* Material supplied *
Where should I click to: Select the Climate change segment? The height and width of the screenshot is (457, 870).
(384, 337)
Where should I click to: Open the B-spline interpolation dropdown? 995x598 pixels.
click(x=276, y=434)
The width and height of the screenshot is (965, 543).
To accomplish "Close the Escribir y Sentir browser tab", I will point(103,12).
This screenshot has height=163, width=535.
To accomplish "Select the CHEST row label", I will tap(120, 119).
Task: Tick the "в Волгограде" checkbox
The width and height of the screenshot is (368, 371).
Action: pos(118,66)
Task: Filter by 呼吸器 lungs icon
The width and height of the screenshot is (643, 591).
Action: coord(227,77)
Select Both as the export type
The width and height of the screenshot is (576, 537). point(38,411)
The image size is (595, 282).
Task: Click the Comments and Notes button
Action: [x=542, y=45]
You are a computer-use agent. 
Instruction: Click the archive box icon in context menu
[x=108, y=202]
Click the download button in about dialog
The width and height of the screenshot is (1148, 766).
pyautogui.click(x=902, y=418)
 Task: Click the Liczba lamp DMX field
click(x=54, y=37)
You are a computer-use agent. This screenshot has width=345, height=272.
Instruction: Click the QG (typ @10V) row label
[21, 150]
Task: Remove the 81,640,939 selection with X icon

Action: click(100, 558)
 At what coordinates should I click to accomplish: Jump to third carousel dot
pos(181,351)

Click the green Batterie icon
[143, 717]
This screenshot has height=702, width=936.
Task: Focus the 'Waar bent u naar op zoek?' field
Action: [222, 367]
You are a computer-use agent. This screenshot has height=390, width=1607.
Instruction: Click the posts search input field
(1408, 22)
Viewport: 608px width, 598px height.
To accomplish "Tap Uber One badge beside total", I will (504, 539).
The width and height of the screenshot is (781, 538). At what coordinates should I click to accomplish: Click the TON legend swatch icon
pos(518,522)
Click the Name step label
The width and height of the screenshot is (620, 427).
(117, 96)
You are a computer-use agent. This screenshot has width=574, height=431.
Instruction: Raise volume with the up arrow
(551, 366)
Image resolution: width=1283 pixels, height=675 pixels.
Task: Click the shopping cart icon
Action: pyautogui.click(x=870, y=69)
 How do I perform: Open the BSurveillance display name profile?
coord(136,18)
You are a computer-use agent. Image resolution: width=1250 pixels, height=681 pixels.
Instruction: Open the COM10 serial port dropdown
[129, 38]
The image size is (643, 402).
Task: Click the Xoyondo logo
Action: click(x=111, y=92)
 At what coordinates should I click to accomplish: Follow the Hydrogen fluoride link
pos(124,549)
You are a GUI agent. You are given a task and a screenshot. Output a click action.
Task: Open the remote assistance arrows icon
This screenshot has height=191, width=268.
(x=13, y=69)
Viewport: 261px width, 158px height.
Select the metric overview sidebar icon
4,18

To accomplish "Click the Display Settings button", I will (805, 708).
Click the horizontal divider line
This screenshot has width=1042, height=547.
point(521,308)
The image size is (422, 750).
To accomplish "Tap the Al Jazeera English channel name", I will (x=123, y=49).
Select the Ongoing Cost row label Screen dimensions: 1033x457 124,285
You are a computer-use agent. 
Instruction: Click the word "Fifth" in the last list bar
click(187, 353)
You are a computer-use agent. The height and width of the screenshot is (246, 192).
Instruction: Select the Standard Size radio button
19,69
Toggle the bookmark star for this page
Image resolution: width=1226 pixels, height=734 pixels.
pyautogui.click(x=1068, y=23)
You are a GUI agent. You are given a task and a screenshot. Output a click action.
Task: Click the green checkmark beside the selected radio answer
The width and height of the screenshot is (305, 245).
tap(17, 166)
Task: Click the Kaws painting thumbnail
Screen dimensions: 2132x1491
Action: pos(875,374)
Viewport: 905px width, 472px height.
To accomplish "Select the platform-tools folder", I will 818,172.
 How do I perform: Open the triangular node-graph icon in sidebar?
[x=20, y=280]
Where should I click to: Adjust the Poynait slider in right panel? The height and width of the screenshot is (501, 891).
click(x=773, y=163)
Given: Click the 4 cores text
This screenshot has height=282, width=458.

* Task brief *
The entries listed above are to be output exactly. Leave none out.

* Solution below *
Where should I click to: Select the Climate change segment? The height and width of the screenshot is (457, 870).
(384, 337)
Where should I click to: Open the B-spline interpolation dropdown? 995x598 pixels.
click(x=276, y=434)
The width and height of the screenshot is (965, 543).
To accomplish "Close the Escribir y Sentir browser tab", I will point(103,12).
This screenshot has height=163, width=535.
To accomplish "Select the CHEST row label", I will tap(120, 119).
Task: Tick the "в Волгограде" checkbox
The width and height of the screenshot is (368, 371).
Action: pos(118,66)
Task: Filter by 呼吸器 lungs icon
The width and height of the screenshot is (643, 591).
Action: coord(227,77)
Select Both as the export type
The width and height of the screenshot is (576, 537). point(38,411)
The image size is (595, 282).
Task: Click the Comments and Notes button
Action: [x=542, y=45]
You are a computer-use agent. 
Instruction: Click the archive box icon in context menu
[x=108, y=202]
Click the download button in about dialog
The width and height of the screenshot is (1148, 766).
pyautogui.click(x=902, y=418)
 Task: Click the Liczba lamp DMX field
click(x=54, y=37)
You are a computer-use agent. This screenshot has width=345, height=272.
Instruction: Click the QG (typ @10V) row label
[21, 150]
Task: Remove the 81,640,939 selection with X icon

Action: click(100, 558)
 At what coordinates should I click to accomplish: Jump to third carousel dot
pos(181,351)

Click the green Batterie icon
[143, 717]
This screenshot has height=702, width=936.
Task: Focus the 'Waar bent u naar op zoek?' field
Action: [222, 367]
You are a computer-use agent. This screenshot has height=390, width=1607.
Instruction: Click the posts search input field
(1408, 22)
Viewport: 608px width, 598px height.
To accomplish "Tap Uber One badge beside total", I will (504, 539).
The width and height of the screenshot is (781, 538). At what coordinates should I click to accomplish: Click the TON legend swatch icon
pos(518,522)
Click the Name step label
The width and height of the screenshot is (620, 427).
(117, 96)
You are a computer-use agent. This screenshot has width=574, height=431.
Instruction: Raise volume with the up arrow
(551, 366)
Image resolution: width=1283 pixels, height=675 pixels.
Task: Click the shopping cart icon
Action: pyautogui.click(x=870, y=69)
 How do I perform: Open the BSurveillance display name profile?
coord(136,18)
You are a computer-use agent. Image resolution: width=1250 pixels, height=681 pixels.
Instruction: Open the COM10 serial port dropdown
[129, 38]
The image size is (643, 402).
Task: Click the Xoyondo logo
Action: click(x=111, y=92)
 At what coordinates should I click to accomplish: Follow the Hydrogen fluoride link
pos(124,549)
You are a GUI agent. You are given a task and a screenshot. Output a click action.
Task: Open the remote assistance arrows icon
This screenshot has height=191, width=268.
(x=13, y=69)
Viewport: 261px width, 158px height.
Select the metric overview sidebar icon
4,18

To accomplish "Click the Display Settings button", I will (805, 708).
Click the horizontal divider line
This screenshot has width=1042, height=547.
point(521,308)
The image size is (422, 750).
To accomplish "Tap the Al Jazeera English channel name", I will (x=123, y=49).
Select the Ongoing Cost row label Screen dimensions: 1033x457 124,285
You are a computer-use agent. 
Instruction: Click the word "Fifth" in the last list bar
click(187, 353)
You are a computer-use agent. The height and width of the screenshot is (246, 192).
Instruction: Select the Standard Size radio button
19,69
Toggle the bookmark star for this page
Image resolution: width=1226 pixels, height=734 pixels.
pyautogui.click(x=1068, y=23)
You are a GUI agent. You are given a task and a screenshot. Output a click action.
Task: Click the green checkmark beside the selected radio answer
The width and height of the screenshot is (305, 245).
tap(17, 166)
Task: Click the Kaws painting thumbnail
Screen dimensions: 2132x1491
Action: pos(875,374)
Viewport: 905px width, 472px height.
To accomplish "Select the platform-tools folder", I will 818,172.
 How do I perform: Open the triangular node-graph icon in sidebar?
[x=20, y=280]
Where should I click to: Adjust the Poynait slider in right panel? The height and width of the screenshot is (501, 891).
click(x=773, y=163)
Given: Click the 4 cores text
This screenshot has height=282, width=458.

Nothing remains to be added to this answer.